## TASKS TO PERFORM
1. From the thread on .NET array overhead, reproduce the passage between "array[i] = new int[1];" and "of arrays (10001)", inclusive.
2. In the thread on .NET array overhead, condense the paragraph beginning "Different value type arrays" into a short bulleted list that retains its main facts.
3. From the thread on .NET array overhead, give each variable listed under "Variables:" in the debugger output, with its address and type.

## SELECTED EXTRACT
⟨
I was trying to determine the overhead of the header on a .NET array (in a 32-bit process) using this code:
long bytes1 = GC.GetTotalMemory(false);
object[] array = new object[10000];
for (int i = 0; i < 10000; i++)
array[i] = new int[1];
long bytes2 = GC.GetTotalMemory(false);
array[0] = null; // ensure no garbage collection before this point
Console.WriteLine(bytes2 - bytes1);
// Calculate array overhead in bytes by subtracting the size of
// the array elements (40000 for object[10000] and 4 for each
// array), and dividing by the number of arrays (10001)
Console.WriteLine("Array overhead: {0:0.000}",
((double)(bytes2 - bytes1) - 40000) / 10001 - 4);
Console.Write("Press any key to continue...");
Console.ReadKey();
The result was
204800
Array overhead: 12.478
In a 32-bit process, object[1] should be the same size as int[1], but in fact the overhead jumps by 3.28 bytes to
237568
Array overhead: 15.755
Anyone know why?
(By the way, if anyone's curious, the overhead for non-array objects, e.g. (object)i in the loop above, is about 8 bytes (8.384). I heard it's 16 bytes in 64-bit processes.)
Here's a slightly neater (IMO) short but complete program to demonstrate the same thing:
using System;
class Test
{
const int Size = 100000;
static void Main()
{
object[] array = new object[Size];
long initialMemory = GC.GetTotalMemory(true);
for (int i = 0; i < Size; i++)
{
array[i] = new string[0];
}
long finalMemory = GC.GetTotalMemory(true);
GC.KeepAlive(array);
long total = finalMemory - initialMemory;
Console.WriteLine("Size of each element: {0:0.000} bytes",
((double)total) / Size);
}
}
But I get the same results - the overhead for any reference type array is 16 bytes, whereas the overhead for any value type array is 12 bytes. I'm still trying to work out why that is, with the help of the CLI spec. Don't forget that reference type arrays are covariant, which may be relevant...
EDIT: With the help of cordbg, I can confirm Brian's answer - the type pointer of a reference-type array is the same regardless of the actual element type. Presumably there's some funkiness in object.GetType()
(which is non-virtual, remember) to account for this.
So, with code of:
object[] x = new object[1];
string[] y = new string[1];
int[] z = new int[1];
z[0] = 0x12345678;
lock(z) {}
We end up with something like the following:
Variables:
x=(0x1f228c8) <System.Object[]>
y=(0x1f228dc) <System.String[]>
z=(0x1f228f0) <System.Int32[]>
Memory:
0x1f228c4: 00000000 003284dc 00000001 00326d54 00000000 // Data for x
0x1f228d8: 00000000 003284dc 00000001 00329134 00000000 // Data for y
0x1f228ec: 00000000 00d443fc 00000001 12345678 // Data for z
Note that I've dumped the memory 1 word before the value of the variable itself.
For x
and y
, the values are:
For z
, the values are:
Different value type arrays (byte[], int[] etc) end up with different type pointers, whereas all reference type arrays use the same type pointer, but have a different element type pointer. The element type pointer is the same value as you'd find as the type pointer for an object of that type. So if we looked at a string object's memory in the above run, it would have a type pointer of 0x00329134.
⟩
## Entries on target coordinates
⟨
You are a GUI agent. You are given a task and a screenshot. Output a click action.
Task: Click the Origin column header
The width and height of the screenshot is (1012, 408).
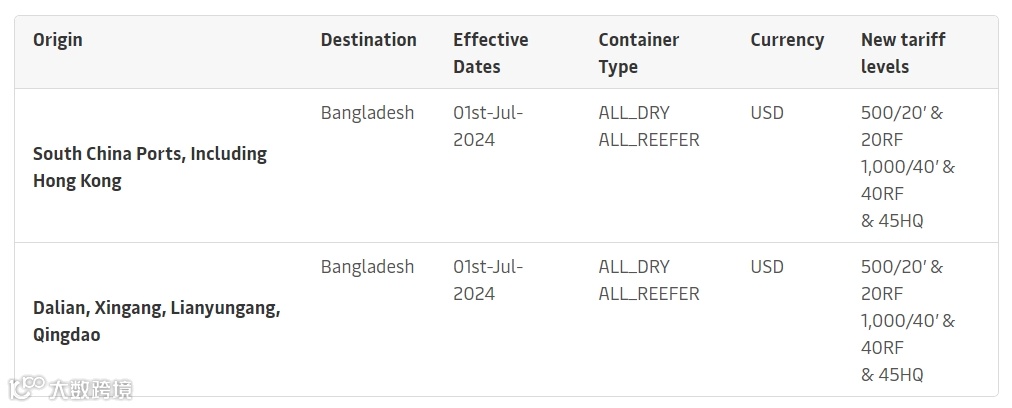coord(58,40)
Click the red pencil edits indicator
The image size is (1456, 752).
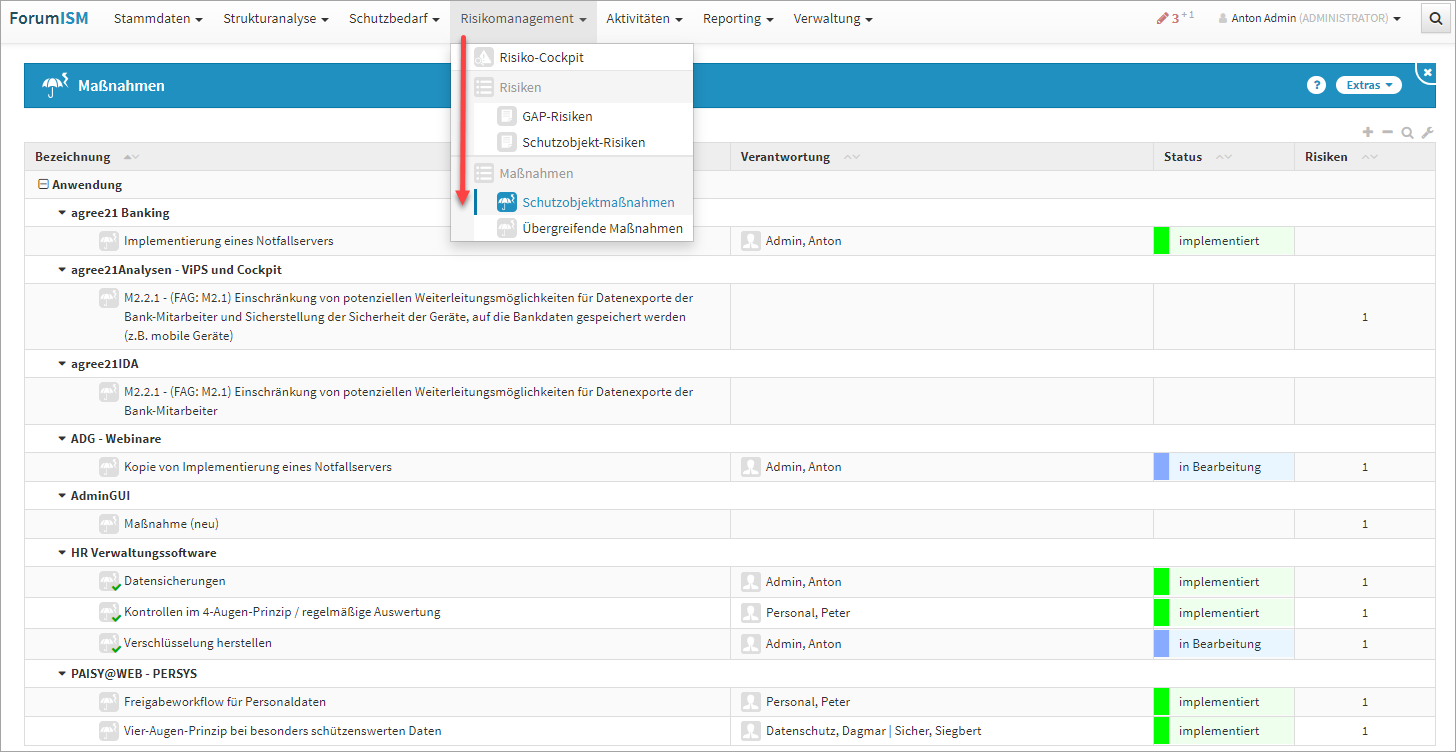(x=1162, y=19)
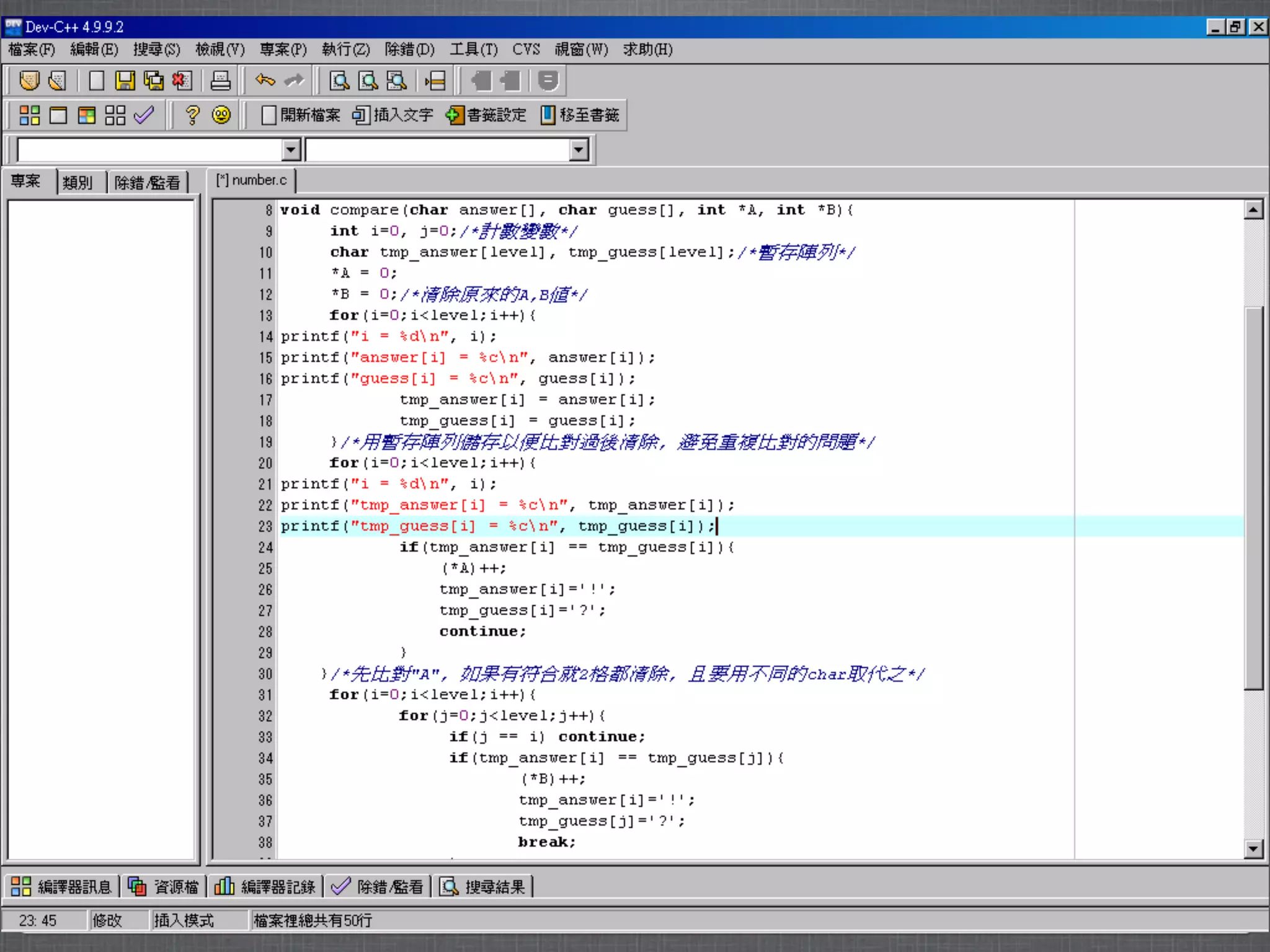Image resolution: width=1270 pixels, height=952 pixels.
Task: Click the Debug checkmark icon
Action: [144, 115]
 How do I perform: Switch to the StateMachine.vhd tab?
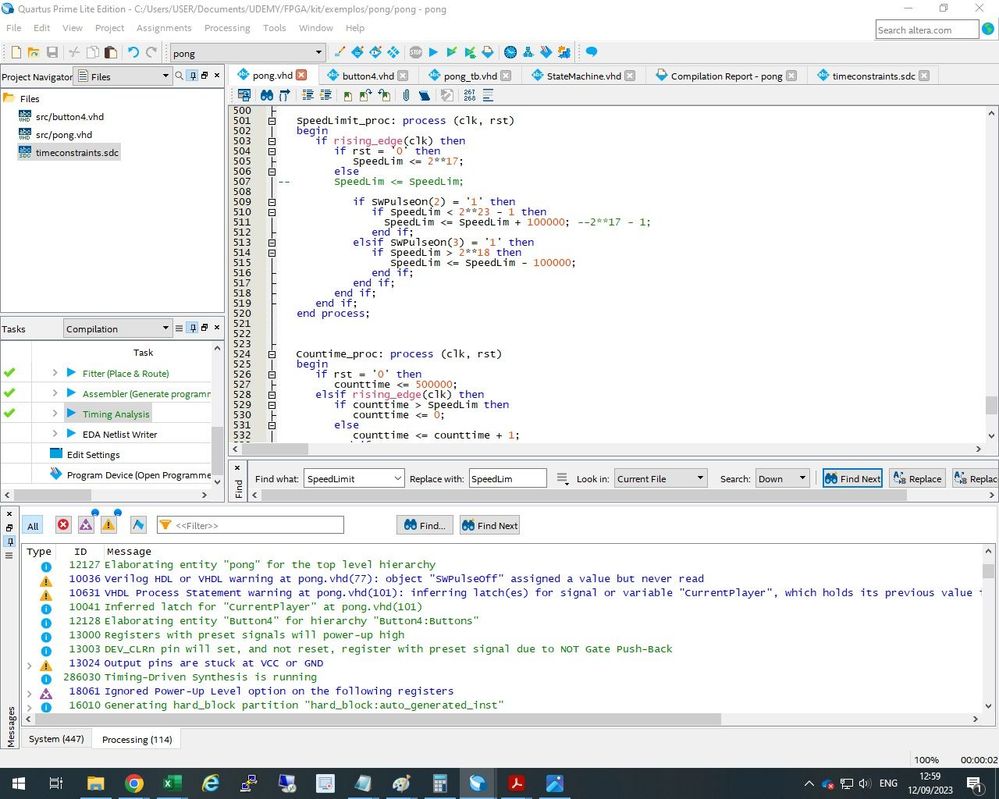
⟩
## OUTPUTS FOR THE TASKS
1.
array[i] = new int[1];
long bytes2 = GC.GetTotalMemory(false);
array[0] = null; // ensure no garbage collection before this point
Console.WriteLine(bytes2 - bytes1);
// Calculate array overhead in bytes by subtracting the size of
// the array elements (40000 for object[10000] and 4 for each
// array), and dividing by the number of arrays (10001)

2.
- Each value type array (such as byte[] or int[]) has its own distinct type pointer.
- All reference type arrays share the same type pointer but have different element type pointers.
- The element type pointer equals the type pointer of an object of that element type.
- In the run shown, a string object would therefore have a type pointer of 0x00329134.

3.
- x: 0x1f228c8, System.Object[]
- y: 0x1f228dc, System.String[]
- z: 0x1f228f0, System.Int32[]